Copy out the entries below exactly as they stand, but only from the line containing "Task: Click the Move tool icon" through the line containing "The image size is (1036, 1167).".

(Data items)
====================

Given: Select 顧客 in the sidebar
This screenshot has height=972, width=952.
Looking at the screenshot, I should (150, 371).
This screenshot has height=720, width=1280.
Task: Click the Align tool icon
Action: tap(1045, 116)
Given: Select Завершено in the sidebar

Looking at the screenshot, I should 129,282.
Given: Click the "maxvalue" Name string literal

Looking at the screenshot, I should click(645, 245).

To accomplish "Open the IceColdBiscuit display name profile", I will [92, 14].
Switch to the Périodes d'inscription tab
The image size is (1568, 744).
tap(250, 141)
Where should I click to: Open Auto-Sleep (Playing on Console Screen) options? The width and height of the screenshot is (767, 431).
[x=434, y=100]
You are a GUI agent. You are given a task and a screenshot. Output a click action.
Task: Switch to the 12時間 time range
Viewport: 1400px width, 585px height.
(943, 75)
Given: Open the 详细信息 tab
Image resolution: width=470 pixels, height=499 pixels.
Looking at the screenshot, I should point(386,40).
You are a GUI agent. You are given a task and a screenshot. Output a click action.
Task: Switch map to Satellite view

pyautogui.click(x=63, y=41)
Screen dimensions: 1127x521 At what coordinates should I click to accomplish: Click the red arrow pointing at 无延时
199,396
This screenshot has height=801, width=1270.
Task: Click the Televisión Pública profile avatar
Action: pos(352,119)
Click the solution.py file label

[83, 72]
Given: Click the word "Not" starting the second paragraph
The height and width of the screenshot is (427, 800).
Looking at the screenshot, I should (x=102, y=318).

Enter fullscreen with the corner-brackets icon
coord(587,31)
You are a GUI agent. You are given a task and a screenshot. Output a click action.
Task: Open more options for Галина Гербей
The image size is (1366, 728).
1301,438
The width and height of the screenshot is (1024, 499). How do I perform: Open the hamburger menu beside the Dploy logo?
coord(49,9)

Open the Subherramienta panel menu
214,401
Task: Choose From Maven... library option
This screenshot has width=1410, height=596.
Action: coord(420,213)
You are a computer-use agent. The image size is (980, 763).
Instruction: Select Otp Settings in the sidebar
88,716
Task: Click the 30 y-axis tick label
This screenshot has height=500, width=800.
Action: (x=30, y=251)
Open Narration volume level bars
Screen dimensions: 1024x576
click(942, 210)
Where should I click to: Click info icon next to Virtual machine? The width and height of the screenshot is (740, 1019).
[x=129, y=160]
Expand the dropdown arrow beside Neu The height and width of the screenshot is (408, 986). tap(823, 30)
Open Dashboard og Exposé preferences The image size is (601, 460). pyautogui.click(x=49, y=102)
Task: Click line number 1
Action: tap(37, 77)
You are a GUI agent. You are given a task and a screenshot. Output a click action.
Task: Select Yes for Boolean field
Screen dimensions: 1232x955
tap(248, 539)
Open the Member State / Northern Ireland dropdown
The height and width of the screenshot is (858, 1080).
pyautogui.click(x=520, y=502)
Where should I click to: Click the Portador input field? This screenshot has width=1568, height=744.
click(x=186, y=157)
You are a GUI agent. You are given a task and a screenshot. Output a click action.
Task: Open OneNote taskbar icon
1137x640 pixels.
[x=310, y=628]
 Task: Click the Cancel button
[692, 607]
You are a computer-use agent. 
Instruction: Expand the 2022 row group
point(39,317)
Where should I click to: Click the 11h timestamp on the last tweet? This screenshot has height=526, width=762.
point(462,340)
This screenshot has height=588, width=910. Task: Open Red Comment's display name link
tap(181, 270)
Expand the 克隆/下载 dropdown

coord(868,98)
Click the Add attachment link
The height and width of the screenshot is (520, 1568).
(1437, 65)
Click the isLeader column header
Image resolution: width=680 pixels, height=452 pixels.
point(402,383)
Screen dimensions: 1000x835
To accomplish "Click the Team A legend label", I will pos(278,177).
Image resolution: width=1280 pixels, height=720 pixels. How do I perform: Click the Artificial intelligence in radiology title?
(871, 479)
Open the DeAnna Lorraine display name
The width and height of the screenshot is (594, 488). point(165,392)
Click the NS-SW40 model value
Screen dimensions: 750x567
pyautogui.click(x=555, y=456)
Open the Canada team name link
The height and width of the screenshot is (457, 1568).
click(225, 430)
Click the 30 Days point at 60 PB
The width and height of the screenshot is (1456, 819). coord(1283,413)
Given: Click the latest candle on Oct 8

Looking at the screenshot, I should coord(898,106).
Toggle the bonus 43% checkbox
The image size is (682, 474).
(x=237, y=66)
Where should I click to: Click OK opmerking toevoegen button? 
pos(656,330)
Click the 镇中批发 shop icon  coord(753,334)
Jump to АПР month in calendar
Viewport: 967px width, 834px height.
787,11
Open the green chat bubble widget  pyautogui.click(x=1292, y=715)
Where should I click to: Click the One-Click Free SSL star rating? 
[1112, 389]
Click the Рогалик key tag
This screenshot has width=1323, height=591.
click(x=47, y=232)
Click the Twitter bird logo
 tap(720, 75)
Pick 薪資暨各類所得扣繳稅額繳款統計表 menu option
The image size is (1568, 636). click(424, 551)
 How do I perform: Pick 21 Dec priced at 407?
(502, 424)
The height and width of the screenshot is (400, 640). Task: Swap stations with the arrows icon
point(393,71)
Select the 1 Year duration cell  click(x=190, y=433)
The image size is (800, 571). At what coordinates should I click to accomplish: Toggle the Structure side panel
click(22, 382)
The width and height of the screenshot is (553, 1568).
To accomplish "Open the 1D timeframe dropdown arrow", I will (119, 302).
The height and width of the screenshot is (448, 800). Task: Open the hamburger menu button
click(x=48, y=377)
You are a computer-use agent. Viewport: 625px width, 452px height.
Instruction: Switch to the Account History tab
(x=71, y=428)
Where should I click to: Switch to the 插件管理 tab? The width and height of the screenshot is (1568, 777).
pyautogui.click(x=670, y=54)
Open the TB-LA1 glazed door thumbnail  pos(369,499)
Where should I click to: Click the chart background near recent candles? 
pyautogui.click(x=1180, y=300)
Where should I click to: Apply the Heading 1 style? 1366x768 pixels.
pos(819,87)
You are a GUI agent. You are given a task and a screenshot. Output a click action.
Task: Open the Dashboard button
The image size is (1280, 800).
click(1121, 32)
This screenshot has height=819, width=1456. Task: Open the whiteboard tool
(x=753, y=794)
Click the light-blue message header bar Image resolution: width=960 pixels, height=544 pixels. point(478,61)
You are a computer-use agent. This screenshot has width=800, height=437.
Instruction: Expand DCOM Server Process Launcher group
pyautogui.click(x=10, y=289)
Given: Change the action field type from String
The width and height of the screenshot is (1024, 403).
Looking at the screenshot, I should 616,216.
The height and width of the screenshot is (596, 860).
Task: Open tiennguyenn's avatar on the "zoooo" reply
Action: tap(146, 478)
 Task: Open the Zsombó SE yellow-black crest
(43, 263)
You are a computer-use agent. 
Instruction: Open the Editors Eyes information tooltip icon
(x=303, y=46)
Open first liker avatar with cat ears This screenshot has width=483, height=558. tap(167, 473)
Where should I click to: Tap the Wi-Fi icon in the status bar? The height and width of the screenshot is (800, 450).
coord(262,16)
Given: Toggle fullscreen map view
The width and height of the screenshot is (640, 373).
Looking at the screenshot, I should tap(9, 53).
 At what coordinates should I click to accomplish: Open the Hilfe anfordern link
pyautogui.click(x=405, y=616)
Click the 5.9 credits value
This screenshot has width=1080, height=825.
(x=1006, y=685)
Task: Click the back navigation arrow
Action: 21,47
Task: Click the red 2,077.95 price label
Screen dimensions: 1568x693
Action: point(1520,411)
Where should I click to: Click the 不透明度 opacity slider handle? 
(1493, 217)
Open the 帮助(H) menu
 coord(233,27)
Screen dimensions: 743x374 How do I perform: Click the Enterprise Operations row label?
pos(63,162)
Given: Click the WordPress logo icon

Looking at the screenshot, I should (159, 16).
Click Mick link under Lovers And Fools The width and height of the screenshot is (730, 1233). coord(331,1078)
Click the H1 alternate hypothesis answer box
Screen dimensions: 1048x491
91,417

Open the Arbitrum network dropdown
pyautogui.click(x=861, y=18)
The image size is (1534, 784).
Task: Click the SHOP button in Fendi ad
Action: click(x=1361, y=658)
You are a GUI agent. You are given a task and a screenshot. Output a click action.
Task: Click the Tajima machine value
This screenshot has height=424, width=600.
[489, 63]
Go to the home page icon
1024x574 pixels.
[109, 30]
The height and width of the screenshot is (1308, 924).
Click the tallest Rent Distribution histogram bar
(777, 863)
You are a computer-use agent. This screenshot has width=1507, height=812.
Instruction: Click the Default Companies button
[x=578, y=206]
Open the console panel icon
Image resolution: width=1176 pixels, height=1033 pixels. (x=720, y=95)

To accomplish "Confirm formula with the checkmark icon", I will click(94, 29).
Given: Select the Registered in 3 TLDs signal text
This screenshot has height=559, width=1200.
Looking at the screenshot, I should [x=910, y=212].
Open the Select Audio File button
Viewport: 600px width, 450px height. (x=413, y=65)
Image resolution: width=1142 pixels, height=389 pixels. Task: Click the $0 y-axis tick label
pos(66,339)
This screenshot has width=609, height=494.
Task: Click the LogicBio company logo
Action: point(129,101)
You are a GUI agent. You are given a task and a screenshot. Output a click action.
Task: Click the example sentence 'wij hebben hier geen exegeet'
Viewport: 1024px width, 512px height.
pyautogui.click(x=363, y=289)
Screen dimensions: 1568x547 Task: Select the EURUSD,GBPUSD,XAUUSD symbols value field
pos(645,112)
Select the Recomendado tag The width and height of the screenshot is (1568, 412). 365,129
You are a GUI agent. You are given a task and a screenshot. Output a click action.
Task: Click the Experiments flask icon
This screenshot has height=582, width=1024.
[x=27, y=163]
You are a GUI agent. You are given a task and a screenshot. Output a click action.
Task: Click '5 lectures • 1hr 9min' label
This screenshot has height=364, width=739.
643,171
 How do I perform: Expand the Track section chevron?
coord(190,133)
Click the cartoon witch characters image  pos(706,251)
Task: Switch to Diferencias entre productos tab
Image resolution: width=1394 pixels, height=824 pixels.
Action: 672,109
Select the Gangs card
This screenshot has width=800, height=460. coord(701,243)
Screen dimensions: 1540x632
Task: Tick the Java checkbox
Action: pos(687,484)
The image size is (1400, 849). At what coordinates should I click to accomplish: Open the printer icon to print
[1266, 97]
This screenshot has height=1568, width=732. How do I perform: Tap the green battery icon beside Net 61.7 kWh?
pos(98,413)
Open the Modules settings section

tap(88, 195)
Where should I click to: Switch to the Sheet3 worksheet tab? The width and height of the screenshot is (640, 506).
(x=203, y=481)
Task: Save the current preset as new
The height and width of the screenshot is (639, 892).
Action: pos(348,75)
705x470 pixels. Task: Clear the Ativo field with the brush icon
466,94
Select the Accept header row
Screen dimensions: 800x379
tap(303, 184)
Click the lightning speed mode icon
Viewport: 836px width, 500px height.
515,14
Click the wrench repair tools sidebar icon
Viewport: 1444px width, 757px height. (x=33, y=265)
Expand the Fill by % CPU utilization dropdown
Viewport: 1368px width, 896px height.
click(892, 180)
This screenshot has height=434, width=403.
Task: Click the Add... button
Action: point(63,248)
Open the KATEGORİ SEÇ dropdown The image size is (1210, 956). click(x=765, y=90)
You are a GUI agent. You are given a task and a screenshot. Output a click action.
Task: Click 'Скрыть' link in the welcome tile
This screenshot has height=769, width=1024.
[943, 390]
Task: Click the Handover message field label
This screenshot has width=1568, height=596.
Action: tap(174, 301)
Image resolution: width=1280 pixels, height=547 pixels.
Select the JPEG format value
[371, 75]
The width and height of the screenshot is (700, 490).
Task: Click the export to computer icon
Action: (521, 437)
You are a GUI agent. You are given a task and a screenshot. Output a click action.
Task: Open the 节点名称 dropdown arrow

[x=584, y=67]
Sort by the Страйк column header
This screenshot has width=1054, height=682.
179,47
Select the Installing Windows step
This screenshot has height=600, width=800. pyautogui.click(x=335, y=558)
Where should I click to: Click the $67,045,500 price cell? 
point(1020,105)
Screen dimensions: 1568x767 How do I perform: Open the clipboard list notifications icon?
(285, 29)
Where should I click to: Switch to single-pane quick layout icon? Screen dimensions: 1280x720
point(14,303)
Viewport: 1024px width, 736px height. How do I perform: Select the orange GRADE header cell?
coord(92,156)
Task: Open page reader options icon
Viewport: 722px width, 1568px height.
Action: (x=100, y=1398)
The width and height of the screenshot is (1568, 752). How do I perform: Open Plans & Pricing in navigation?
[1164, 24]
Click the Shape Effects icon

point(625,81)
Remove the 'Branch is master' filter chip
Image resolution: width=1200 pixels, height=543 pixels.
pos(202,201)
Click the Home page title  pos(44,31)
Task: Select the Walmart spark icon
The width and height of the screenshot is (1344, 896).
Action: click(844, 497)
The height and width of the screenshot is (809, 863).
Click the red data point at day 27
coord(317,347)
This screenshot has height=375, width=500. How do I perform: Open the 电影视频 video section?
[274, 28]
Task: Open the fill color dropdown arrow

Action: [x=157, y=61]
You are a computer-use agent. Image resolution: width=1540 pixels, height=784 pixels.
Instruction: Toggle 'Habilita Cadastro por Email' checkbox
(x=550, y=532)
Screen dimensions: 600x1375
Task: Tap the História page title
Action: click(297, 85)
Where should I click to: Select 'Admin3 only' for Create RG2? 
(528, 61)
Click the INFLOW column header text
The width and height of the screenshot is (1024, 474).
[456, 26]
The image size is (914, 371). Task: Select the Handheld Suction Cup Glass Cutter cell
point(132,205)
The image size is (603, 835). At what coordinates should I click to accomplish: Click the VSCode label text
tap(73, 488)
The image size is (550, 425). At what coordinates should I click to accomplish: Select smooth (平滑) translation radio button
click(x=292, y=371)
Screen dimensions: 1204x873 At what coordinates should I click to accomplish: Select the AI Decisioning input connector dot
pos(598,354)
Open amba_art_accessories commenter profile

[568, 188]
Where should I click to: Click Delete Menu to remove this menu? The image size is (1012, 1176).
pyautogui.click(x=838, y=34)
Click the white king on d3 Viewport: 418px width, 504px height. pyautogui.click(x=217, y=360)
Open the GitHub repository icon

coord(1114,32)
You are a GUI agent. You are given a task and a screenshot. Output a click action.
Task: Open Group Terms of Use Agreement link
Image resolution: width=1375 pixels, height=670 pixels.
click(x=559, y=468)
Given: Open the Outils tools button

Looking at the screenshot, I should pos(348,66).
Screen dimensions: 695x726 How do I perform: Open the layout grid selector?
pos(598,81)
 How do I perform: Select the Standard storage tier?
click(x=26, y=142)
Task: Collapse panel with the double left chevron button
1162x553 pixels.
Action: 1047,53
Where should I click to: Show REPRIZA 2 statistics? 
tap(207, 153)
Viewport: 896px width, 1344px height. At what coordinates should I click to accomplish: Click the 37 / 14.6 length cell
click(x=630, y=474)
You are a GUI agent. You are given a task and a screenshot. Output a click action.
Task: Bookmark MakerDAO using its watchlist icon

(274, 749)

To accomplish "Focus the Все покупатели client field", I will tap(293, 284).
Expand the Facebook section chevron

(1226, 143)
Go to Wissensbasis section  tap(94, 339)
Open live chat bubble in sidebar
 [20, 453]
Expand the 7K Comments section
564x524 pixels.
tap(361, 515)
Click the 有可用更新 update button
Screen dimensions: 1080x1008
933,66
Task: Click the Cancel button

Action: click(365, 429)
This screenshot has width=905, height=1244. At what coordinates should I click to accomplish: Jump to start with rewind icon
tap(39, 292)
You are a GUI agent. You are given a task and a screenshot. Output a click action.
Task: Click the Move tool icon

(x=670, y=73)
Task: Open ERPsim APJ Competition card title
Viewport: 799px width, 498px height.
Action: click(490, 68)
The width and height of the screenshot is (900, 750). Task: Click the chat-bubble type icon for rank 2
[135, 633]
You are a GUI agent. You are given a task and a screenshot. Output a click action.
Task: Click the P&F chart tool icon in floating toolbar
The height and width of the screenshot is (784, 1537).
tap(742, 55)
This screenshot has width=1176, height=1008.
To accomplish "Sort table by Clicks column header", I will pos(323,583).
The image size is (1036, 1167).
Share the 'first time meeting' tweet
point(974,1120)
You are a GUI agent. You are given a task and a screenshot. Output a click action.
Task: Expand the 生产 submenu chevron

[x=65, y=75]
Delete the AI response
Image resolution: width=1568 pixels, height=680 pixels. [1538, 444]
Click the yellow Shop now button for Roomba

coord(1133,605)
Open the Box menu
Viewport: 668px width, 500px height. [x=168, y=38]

====================

# [Problem solution]
Task: Click the Move tool icon

(x=670, y=73)
Task: Open ERPsim APJ Competition card title
Viewport: 799px width, 498px height.
Action: click(490, 68)
The width and height of the screenshot is (900, 750). Task: Click the chat-bubble type icon for rank 2
[135, 633]
You are a GUI agent. You are given a task and a screenshot. Output a click action.
Task: Click the P&F chart tool icon in floating toolbar
The height and width of the screenshot is (784, 1537).
tap(742, 55)
This screenshot has width=1176, height=1008.
To accomplish "Sort table by Clicks column header", I will pos(323,583).
The image size is (1036, 1167).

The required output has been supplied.